8. On a perusal of the record and upon consideration of the rival submissions, this Court finds that the prosecutrix consistently narrated that the co-convict Babloo first lured her at the railway station and did not take her to Bhajanpura as assured, and that the appellant subsequently joined him. Her account of being wrongfully kept is corroborated by her recovery in the company of both accused on 26.11.2009. She identified both the appellant as well as the co-accused in Court. The medical evidence showed that her hymen was torn with fresh bleeding, and the FSL report confirmed the presence of blood and semen on the clothes seized during investigation. The appellant has offered no explanation as to why he was found in the company of the prosecutrix at the time of arrest or how her clothes came to be stained with such incriminating material.
9. It is settled law that the conviction of an accused can rest on the sole testimony of the victim of sexual assault if that testimony is found credible and trustworthy. In the present case, the testimony of the prosecutrix satisfies this standard. Moreover, it does not stand alone. It is supported by the medical evidence, the forensic findings, the recovery of the clothes during investigation, and the circumstance of her being apprehended with the appellant and the co-convict Babloo. These factors lend assurance to her version and strengthen the prosecution case.
10. The contention regarding delay in lodging the FIR is without merit. The prosecutrix was a young girl, alone in an unfamiliar city and under the control of two adult strangers. Her failure to raise alarm immediately cannot detract from the credibility of her testimony. Equally untenable is the submission that the acquittal under Section 328 IPC undermines the case. The absence of medical proof of administration of an intoxicant does not dislodge the consistent and corroborated testimony of the prosecutrix regarding the offence under Section 376(2)(g) IPC.

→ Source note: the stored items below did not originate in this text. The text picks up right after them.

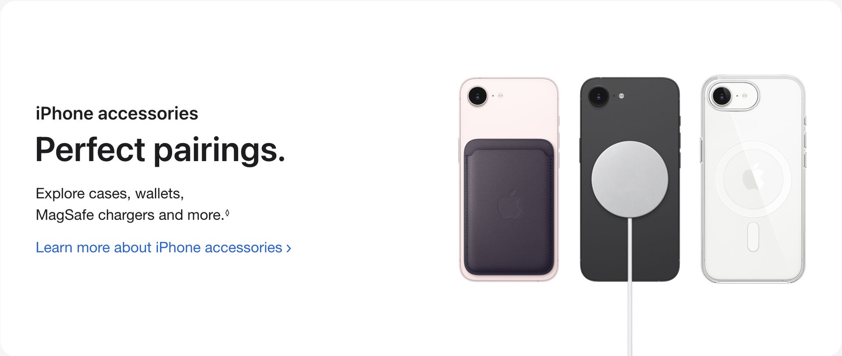Image resolution: width=842 pixels, height=356 pixels.
Task: Click the 'Explore cases, wallets' description text
Action: coord(110,193)
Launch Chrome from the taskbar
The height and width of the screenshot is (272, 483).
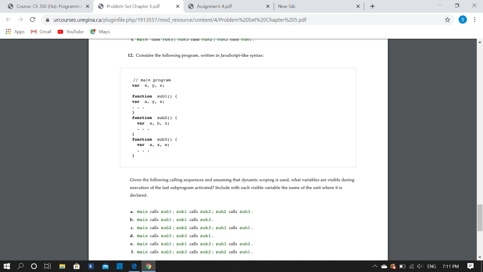click(148, 266)
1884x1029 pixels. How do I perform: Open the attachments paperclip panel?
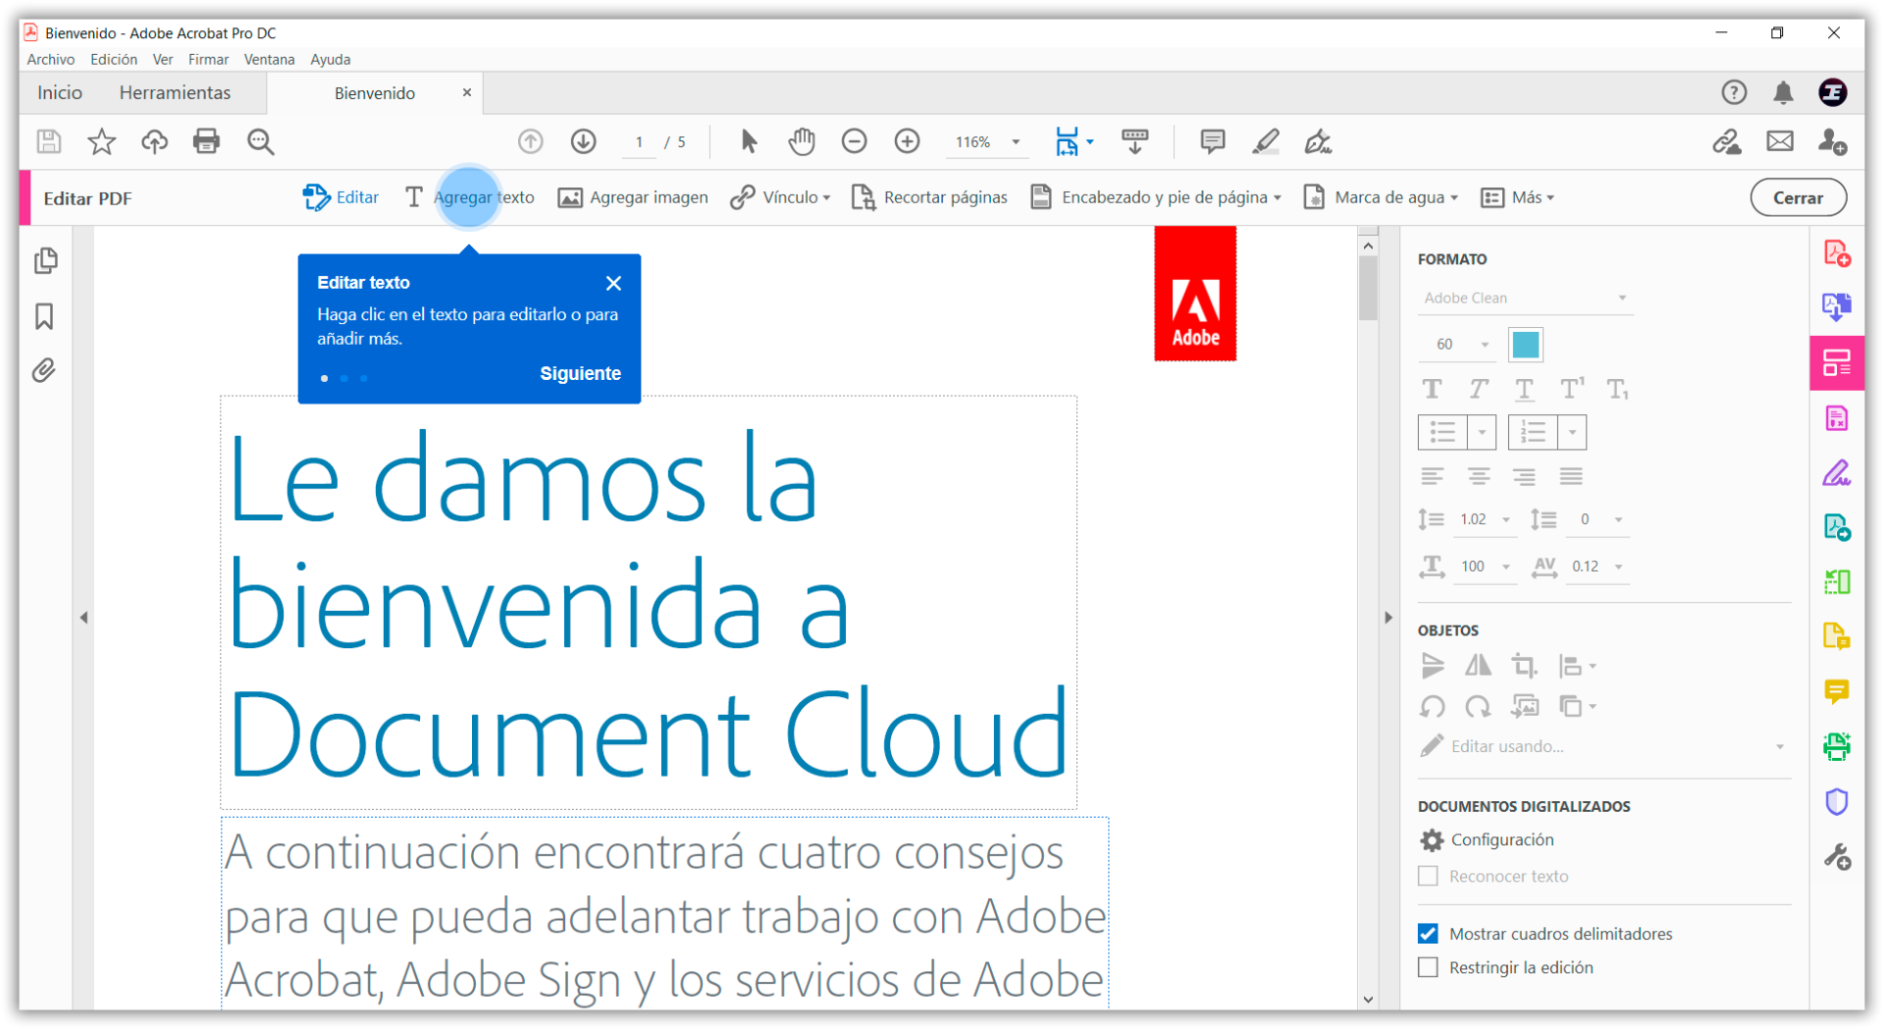pyautogui.click(x=44, y=371)
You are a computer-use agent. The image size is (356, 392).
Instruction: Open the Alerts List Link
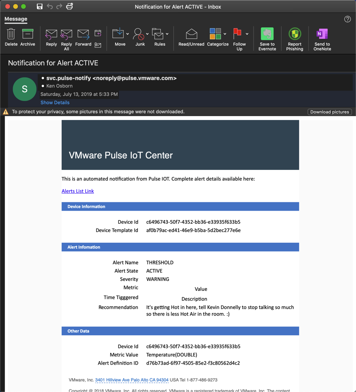click(x=78, y=191)
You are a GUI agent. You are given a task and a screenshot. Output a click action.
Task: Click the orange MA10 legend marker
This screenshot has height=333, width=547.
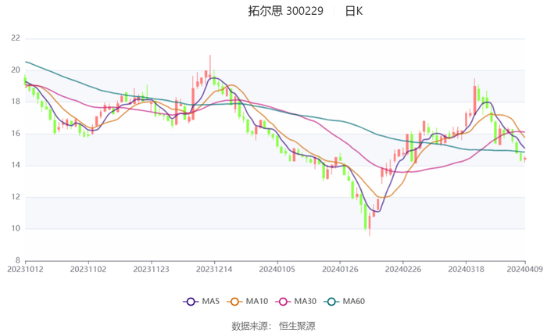tap(234, 301)
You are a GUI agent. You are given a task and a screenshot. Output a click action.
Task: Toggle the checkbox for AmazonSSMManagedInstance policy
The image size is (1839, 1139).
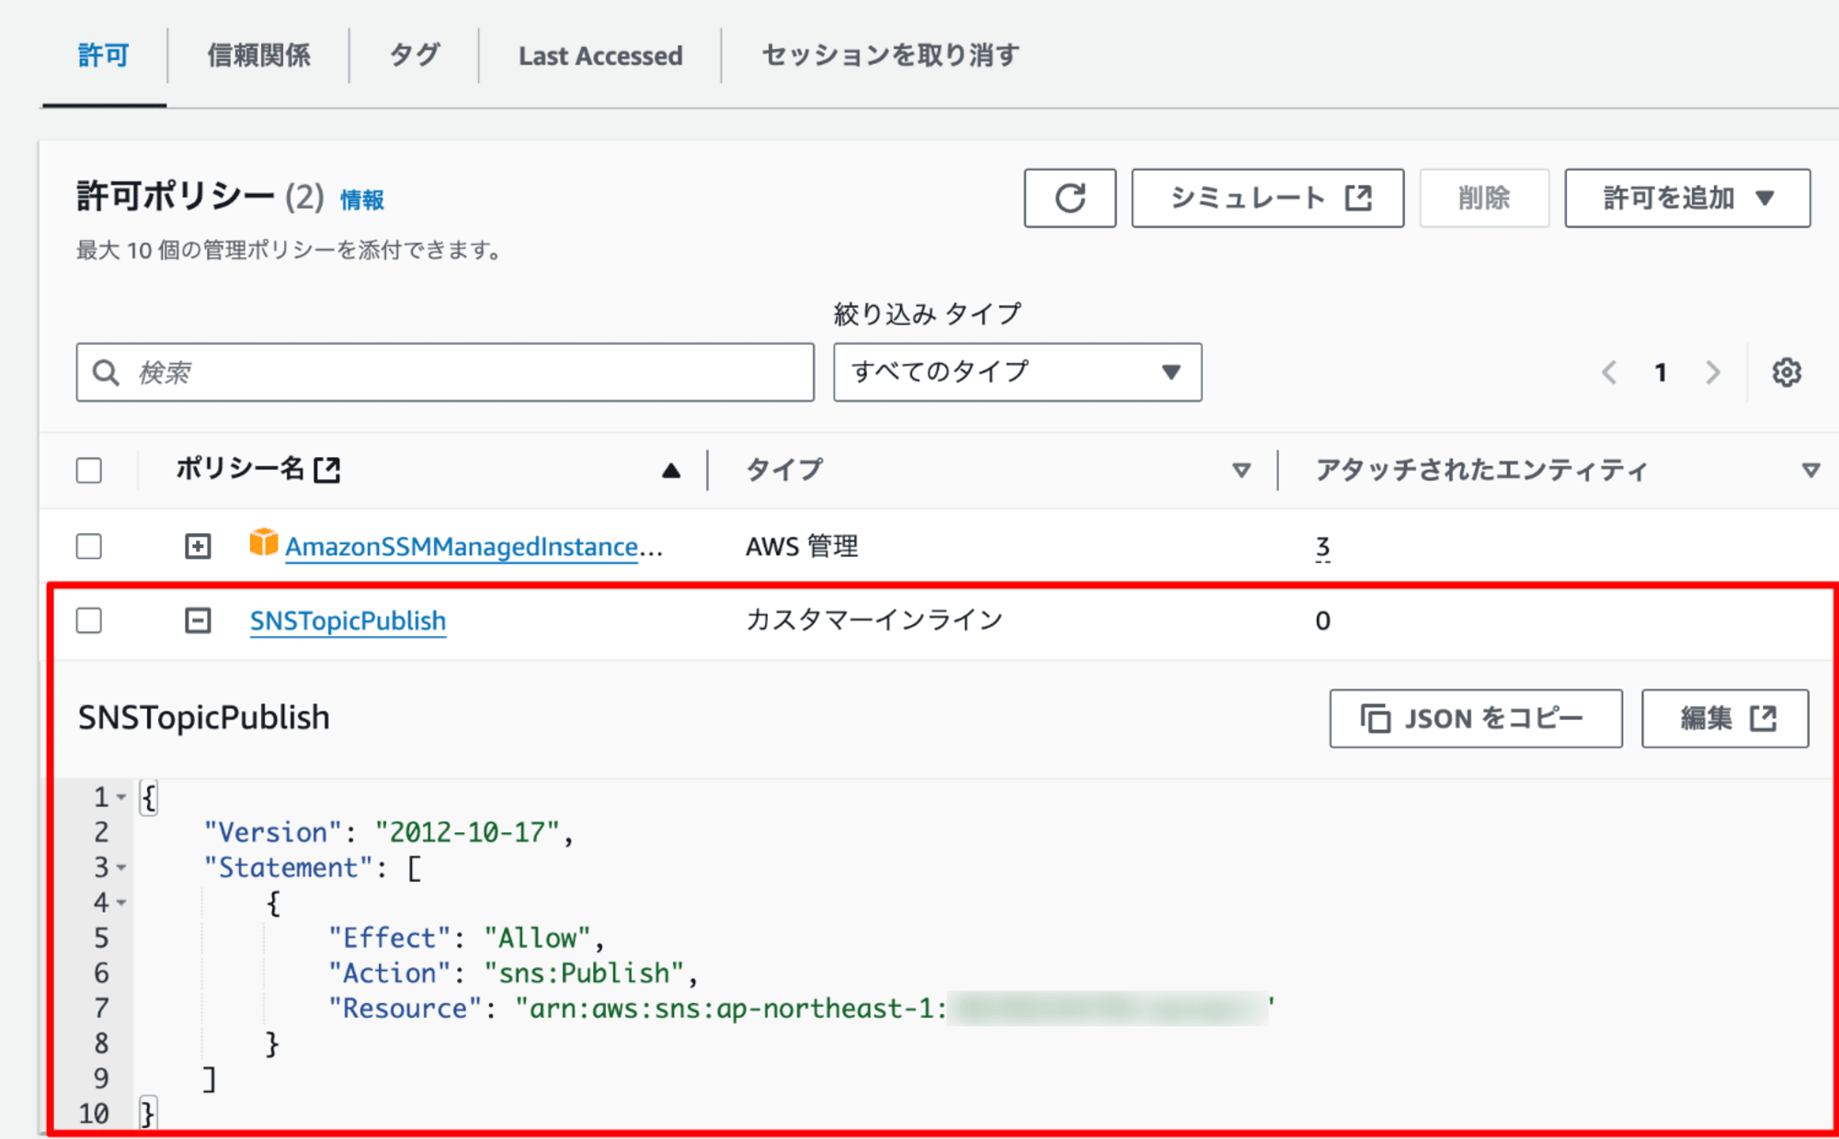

11. Notably, the appeal preferred by the co-convict/Babloo against the judgment impugned in the present appeal was disposed of vide judgment dated 06.02.2015 by a Coordinate Bench of this Court in CRL.A. 390/2012 titled “Babloo Vs. State (NCT of Delhi)”. By said decision, the conviction and substantive sentence of co-convict/Babloo were upheld, though the default sentence for non-payment of fine was modified to SI for 1 month.
12. In view of the foregoing discussion, this Court is satisfied that the prosecution has proved its case beyond reasonable doubt. The conviction of the appellant under Section 376(2)(g) IPC is upheld. The sentence of 10 years rigorous imprisonment with fine of Rs.10,000/- is the statutory minimum and warrants no interference.
13. The latest nominal roll dated 02.09.2025 on record shows that the appellant completed his substantive sentence on 09.02.2018, deposited the fine amount on 17.04.2018, and was released from prison on the same date.
14. As the conviction and sentence stand affirmed, and the appellant has already undergone the substantive sentence and deposited the fine, nothing further survives in this appeal. The present appeal is, accordingly, disposed of.
15. The Trial Court is directed to ensure that the fine amount deposited by the appellant is disbursed to the prosecutrix as compensation, if not already done.
16. A copy of this judgment be communicated to the Trial Court.